Exercise directions:
The copy you return should hold every record below word for word and no images.

(Beginning of Provided data)

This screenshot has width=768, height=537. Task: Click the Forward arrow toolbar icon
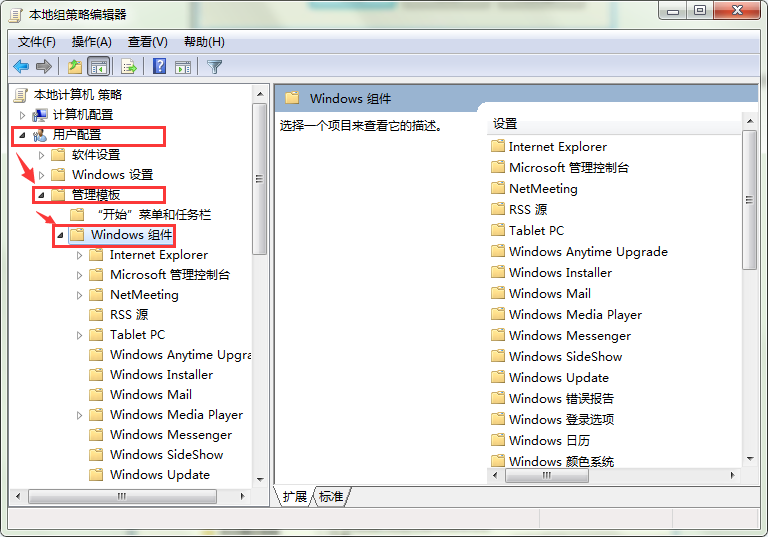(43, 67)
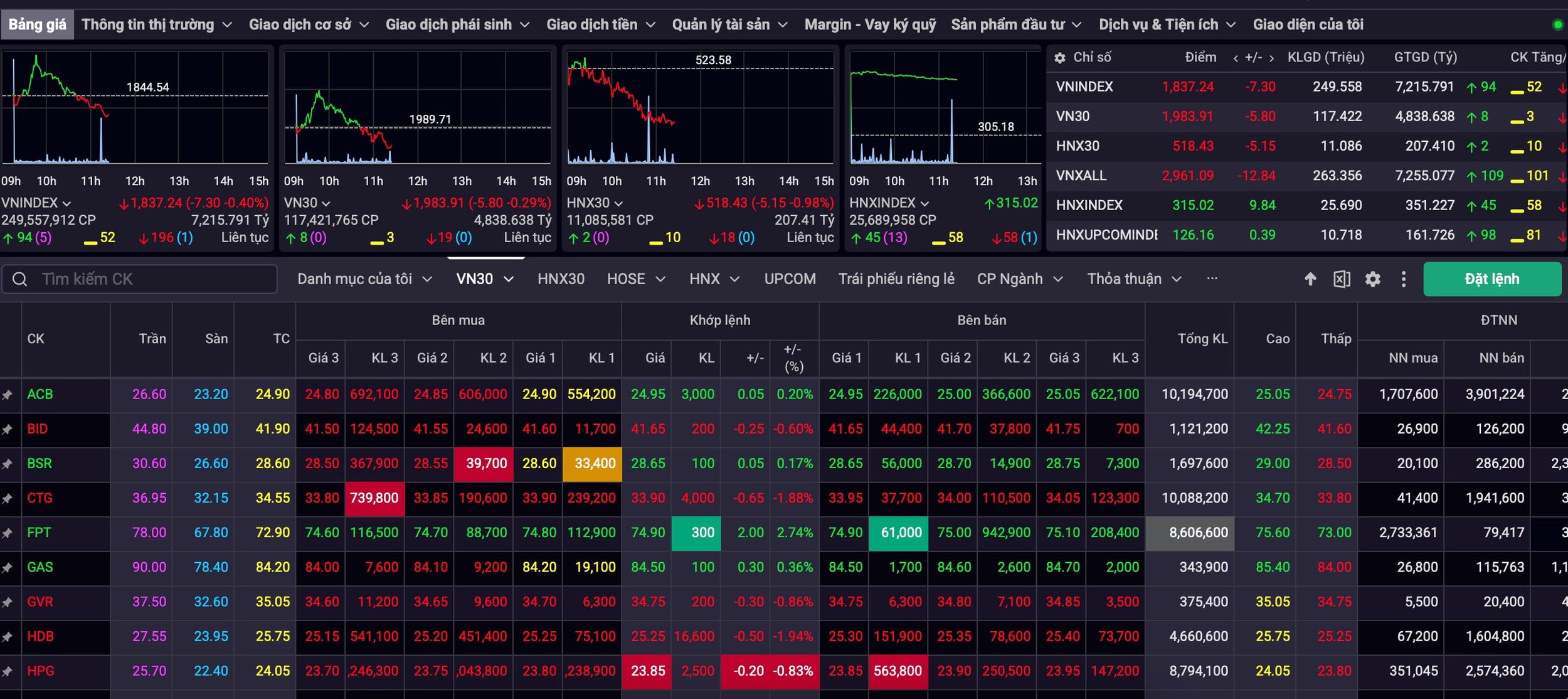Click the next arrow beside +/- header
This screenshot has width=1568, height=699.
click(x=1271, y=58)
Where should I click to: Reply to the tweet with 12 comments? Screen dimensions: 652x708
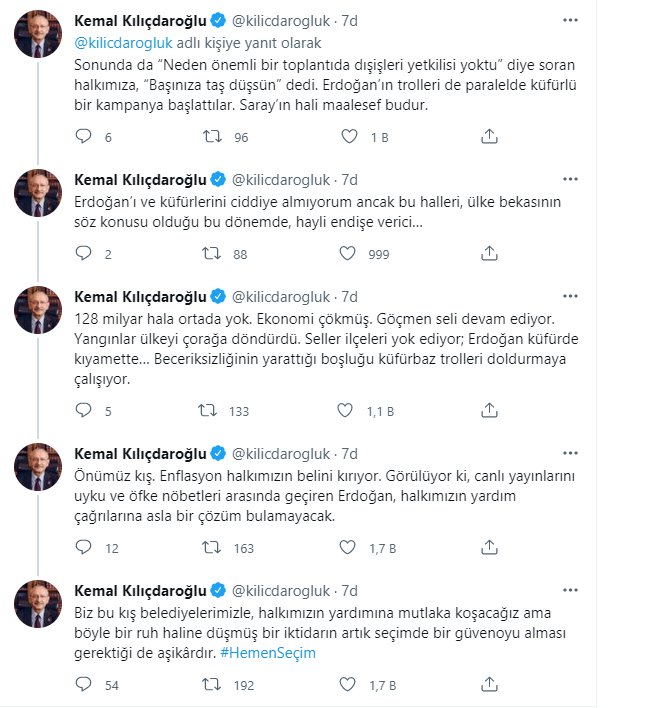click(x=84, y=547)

(End of Provided data)

Problem solution:
This screenshot has width=768, height=537. Task: Click the Forward arrow toolbar icon
(43, 67)
Click the next arrow beside +/- header
This screenshot has width=1568, height=699.
click(x=1271, y=58)
Where should I click to: Reply to the tweet with 12 comments? Screen dimensions: 652x708
click(x=84, y=547)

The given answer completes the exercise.